12  A quick tour of verbs

We’ve described the Tidyverse as a set of packages linked together using common syntax and grammar. Much of its power comes from its basic verbs 1 . Mastering just a handful of them will equip you to do most of what a data journalist does, and will prepare you for more complicated endeavors.

This walkthrough gives you a little taste of what the key verbs do. More details are coming in subsequent chapters.

It depends on you continuing from the previous chapter. You can download a copy of the data that was saved into your project if you need it.

12.1 Starting a new Quarto document

  • Open or re-open the project you created in previous chapters. This starts you with a clean slate in the correct location.

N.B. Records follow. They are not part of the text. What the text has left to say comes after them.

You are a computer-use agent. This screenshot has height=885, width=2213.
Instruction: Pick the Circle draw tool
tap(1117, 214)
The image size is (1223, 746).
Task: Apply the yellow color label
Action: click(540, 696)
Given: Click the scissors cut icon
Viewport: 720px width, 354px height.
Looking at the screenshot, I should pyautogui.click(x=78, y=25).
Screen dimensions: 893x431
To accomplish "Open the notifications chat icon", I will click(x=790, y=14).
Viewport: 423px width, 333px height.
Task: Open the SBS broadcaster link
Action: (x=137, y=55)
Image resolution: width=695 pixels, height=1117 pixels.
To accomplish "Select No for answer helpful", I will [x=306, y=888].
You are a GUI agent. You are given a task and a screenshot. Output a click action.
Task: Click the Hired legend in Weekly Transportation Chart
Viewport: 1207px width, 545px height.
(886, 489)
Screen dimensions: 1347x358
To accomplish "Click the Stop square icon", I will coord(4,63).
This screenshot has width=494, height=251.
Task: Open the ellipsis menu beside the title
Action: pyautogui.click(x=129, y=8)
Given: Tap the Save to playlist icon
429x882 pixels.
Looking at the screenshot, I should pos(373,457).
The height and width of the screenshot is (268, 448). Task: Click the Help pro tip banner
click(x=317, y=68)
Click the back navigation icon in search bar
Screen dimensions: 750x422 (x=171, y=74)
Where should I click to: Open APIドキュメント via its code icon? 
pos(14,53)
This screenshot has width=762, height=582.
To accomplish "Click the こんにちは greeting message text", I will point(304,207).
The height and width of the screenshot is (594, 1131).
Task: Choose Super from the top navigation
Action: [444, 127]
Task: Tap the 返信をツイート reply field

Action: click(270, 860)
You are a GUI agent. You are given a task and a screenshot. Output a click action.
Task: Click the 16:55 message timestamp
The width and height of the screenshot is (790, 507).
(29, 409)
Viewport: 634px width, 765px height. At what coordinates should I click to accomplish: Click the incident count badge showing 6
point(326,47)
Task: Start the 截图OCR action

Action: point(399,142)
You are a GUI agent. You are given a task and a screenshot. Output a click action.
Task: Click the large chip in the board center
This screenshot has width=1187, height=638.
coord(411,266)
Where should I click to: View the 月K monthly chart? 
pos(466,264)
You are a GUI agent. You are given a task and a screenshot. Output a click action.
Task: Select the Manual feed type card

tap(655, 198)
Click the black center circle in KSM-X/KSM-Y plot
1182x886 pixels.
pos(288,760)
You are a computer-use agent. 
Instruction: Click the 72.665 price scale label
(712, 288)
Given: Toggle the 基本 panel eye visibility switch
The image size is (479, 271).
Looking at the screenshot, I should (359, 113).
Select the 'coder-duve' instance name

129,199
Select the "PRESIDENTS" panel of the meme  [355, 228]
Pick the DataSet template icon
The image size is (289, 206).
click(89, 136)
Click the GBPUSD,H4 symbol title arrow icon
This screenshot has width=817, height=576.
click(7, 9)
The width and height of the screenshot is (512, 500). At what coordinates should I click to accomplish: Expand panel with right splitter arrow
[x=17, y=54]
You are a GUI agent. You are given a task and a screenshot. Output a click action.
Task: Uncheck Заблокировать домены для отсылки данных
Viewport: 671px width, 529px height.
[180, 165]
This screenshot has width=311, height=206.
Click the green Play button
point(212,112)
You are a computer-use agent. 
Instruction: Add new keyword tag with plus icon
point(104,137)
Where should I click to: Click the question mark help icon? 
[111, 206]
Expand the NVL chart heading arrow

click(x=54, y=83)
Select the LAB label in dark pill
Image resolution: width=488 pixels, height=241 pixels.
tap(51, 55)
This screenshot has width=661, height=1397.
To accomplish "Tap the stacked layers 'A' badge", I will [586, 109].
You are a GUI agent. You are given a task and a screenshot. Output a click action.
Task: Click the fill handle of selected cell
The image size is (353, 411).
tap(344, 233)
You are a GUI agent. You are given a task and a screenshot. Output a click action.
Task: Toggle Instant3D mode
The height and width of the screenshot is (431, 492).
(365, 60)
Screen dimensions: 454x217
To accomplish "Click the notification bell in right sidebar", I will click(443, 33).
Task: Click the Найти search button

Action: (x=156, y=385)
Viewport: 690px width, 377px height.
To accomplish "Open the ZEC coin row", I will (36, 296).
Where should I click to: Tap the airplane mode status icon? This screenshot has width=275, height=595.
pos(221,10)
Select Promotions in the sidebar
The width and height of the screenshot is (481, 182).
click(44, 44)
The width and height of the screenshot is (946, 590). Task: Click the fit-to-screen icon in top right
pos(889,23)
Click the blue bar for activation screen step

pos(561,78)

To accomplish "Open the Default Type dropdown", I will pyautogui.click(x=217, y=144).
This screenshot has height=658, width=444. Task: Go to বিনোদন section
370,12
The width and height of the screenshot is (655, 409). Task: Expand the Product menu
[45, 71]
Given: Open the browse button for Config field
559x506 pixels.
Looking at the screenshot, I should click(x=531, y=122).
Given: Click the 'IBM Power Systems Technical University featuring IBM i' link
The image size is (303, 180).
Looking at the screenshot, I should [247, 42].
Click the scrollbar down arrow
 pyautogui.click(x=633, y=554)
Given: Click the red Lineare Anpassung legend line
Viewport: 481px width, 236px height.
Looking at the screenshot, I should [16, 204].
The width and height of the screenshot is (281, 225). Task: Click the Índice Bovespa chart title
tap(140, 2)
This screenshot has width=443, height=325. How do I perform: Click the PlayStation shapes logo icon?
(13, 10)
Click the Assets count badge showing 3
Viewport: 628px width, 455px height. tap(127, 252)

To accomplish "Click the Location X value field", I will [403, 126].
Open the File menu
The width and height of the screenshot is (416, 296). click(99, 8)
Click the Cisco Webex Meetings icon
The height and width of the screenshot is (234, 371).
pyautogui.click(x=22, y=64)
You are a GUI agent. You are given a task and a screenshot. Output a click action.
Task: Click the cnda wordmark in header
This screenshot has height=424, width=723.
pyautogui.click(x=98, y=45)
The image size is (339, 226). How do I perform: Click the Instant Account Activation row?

  • Create a new Quarto document. Using the program you wrote in the last chapter, copy everything in through the setup chunk and delete anything else. Edit the YAML section to create a new title , and save it as top100-02-analysis.qmd.

  • Instead of importing from a text file, this time you’ll read in the R file you saved in the last lesson using the readRDS() function.

      top100 <- readRDS("hit100.RDS")
      

12.2 Filter and arrange

filter is the same idea as filtering in Excel, but it’s much more picky. In R, you have to match words exactly, including the upper- or lower-case.

arrange is R’s version of Excel’s sort.

Here’s how you would pick out all of Taylor Swift’s appearances on the Billboard top 100 list, in chronological order.

Caution

In R, a condition is tested in a filter by using two equal signs, not one.

top100 |>
  filter ( performer == "Taylor Swift") |> 
  arrange (  chart_date )   

So Taylor Swift has songs on the Billboard Hot 100 list more than 1,300 times since 2008.

Don’t count on filtering to count items!

Depending on your output formats, there are hard-coded limits to the number of rows that R will show you. With “paged” output like this, it will only show you the first 10,000 and won’t tell you how many more there are. We’ll come back to this.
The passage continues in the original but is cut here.